_Your goal_
Extract the entries in their exact form.

══ Source information ══

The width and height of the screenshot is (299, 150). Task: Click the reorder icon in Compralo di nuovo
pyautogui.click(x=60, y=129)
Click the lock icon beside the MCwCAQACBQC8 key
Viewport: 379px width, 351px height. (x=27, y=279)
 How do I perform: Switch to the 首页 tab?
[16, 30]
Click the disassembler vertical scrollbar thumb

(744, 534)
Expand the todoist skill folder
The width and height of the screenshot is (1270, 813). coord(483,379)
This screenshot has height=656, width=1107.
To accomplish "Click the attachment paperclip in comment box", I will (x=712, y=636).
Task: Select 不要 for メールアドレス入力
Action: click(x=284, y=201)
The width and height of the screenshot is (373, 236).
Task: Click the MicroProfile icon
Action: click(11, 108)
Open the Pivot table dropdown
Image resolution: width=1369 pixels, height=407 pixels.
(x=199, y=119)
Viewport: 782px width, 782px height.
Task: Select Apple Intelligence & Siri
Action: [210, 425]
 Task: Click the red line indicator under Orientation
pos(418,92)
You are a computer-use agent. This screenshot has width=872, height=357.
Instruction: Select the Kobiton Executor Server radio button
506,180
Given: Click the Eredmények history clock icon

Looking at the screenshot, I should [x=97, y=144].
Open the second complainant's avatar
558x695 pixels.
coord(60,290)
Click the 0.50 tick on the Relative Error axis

═══

_Response box_
The width and height of the screenshot is (299, 150). Task: Click the reorder icon in Compralo di nuovo
pyautogui.click(x=60, y=129)
Click the lock icon beside the MCwCAQACBQC8 key
Viewport: 379px width, 351px height. (x=27, y=279)
 How do I perform: Switch to the 首页 tab?
[16, 30]
Click the disassembler vertical scrollbar thumb

(744, 534)
Expand the todoist skill folder
The width and height of the screenshot is (1270, 813). coord(483,379)
This screenshot has height=656, width=1107.
To accomplish "Click the attachment paperclip in comment box", I will (x=712, y=636).
Task: Select 不要 for メールアドレス入力
Action: click(x=284, y=201)
The width and height of the screenshot is (373, 236).
Task: Click the MicroProfile icon
Action: click(11, 108)
Open the Pivot table dropdown
Image resolution: width=1369 pixels, height=407 pixels.
(x=199, y=119)
Viewport: 782px width, 782px height.
Task: Select Apple Intelligence & Siri
Action: [210, 425]
 Task: Click the red line indicator under Orientation
pos(418,92)
You are a computer-use agent. This screenshot has width=872, height=357.
Instruction: Select the Kobiton Executor Server radio button
506,180
Given: Click the Eredmények history clock icon

Looking at the screenshot, I should [x=97, y=144].
Open the second complainant's avatar
558x695 pixels.
coord(60,290)
Click the 0.50 tick on the Relative Error axis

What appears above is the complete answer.